Make an exact copy of every entry below, with the pictures left out.

Information: Begin

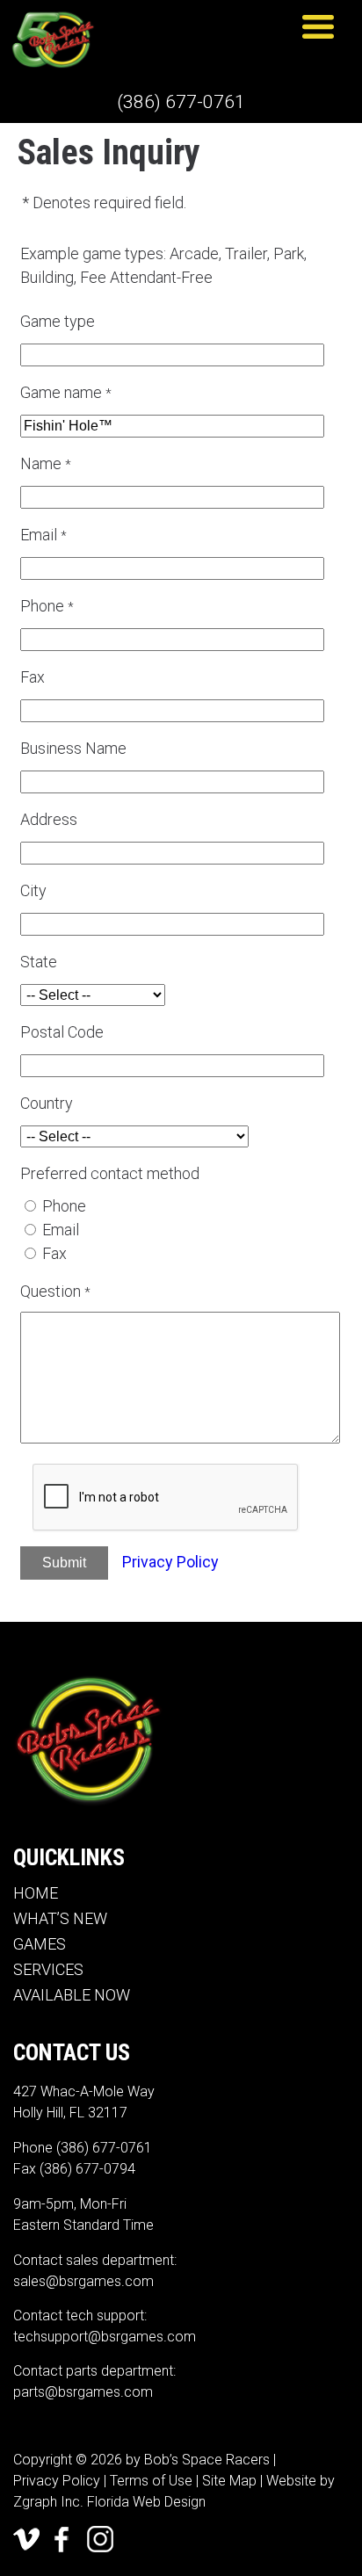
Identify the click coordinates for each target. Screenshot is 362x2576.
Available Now (71, 1995)
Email (60, 1229)
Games (39, 1944)
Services (48, 1969)
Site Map (229, 2480)
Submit (64, 1562)
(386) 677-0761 (181, 101)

Information: End

■ Response box ■
Identify the click coordinates for each target. Screenshot is 362x2576.
Available Now (71, 1995)
Email (60, 1229)
Games (39, 1944)
Services (48, 1969)
Site Map (229, 2480)
Submit (64, 1562)
(386) 677-0761 (181, 101)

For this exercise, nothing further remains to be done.